El Ing Agr. Fernando Primo Forgioni (UVM) pasó por la reunión virtual del Nodo Oeste Aapresid para hablar de perspectivas climáticas para la región. “Venimos de una campaña complicada, con trigos que perdieron mucho rendimiento en varios puntos de la región”, comenzó. La primavera, si bien menos seca de lo que previeron las proyecciones, tuvo pocas lluvias y temperaturas por encima de lo normal.

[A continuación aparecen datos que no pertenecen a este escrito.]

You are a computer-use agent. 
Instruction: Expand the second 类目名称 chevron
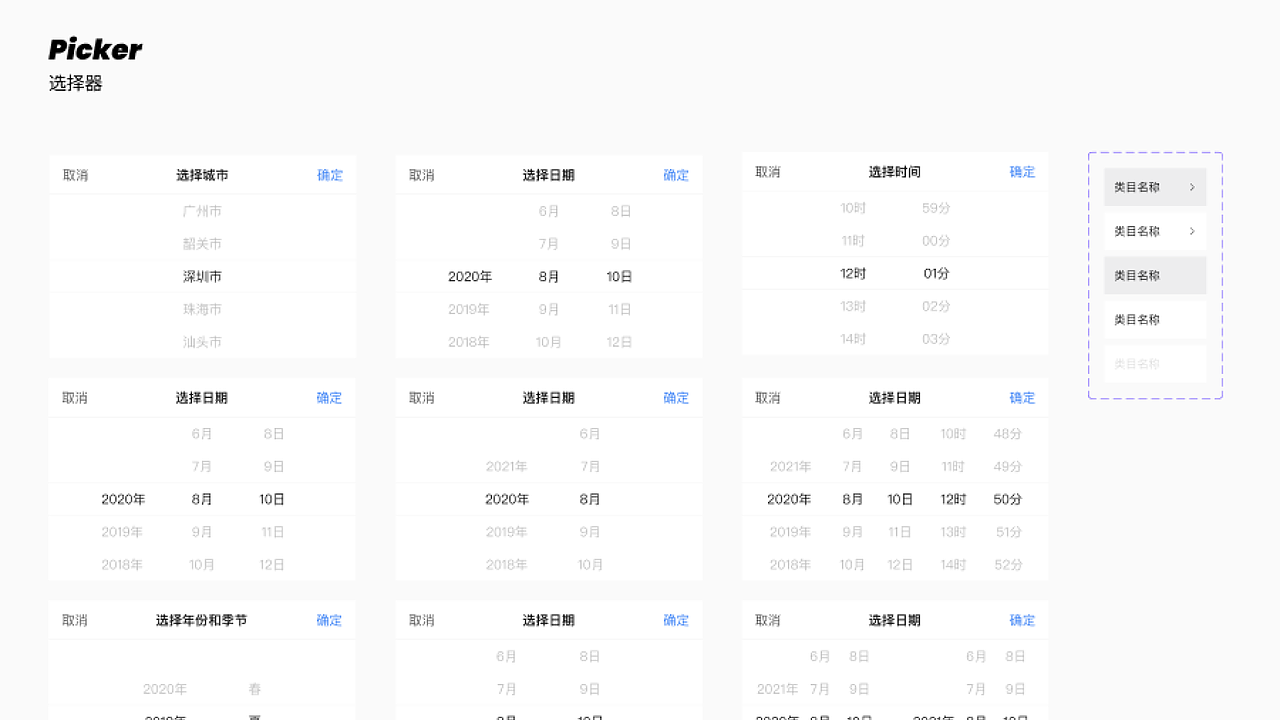coord(1192,231)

Pero para el principio del 2021 se espera una cierta recuperación para el grueso de la provincia de Córdoba. Remarcó que, si bien será un año Niña, en esa zona no conviene guiarse sólo por el fenómeno ENSO, ya que no suele reflejar fielmente sus características como sí sucede en otras regiones. “El ENSO es un buen predictor para zonas como el Litoral. En parte de Santa Fe, Rosario y Marcos Juárez su influencia es menos clara, y ya en Villa María, Rio IV y centro de Córdoba no vemos una correlación valida. Es decir, en años Niño no significa que llueva más, y viceversa”.  Para estos casos, Forgioni recomienda remitirse al dato local.

Más allá de año Niño/Niña es clave conocer en qué intervalo de tiempo se producen las precipitaciones. “Con el cambio climático hay cada vez más eventos extremos, tanto en frecuencia como en intensidad”, dijo. Esto tiene fuerte impacto sobre la producción y la sustentabilidad de los sistemas. Por ejemplo, cuando se analiza el comportamiento de las precipitaciones para Córdoba, la tendencia es que estas se concentren cada vez en menos días, con picos en ciertas zonas de hasta 160 mm en 1-2 días.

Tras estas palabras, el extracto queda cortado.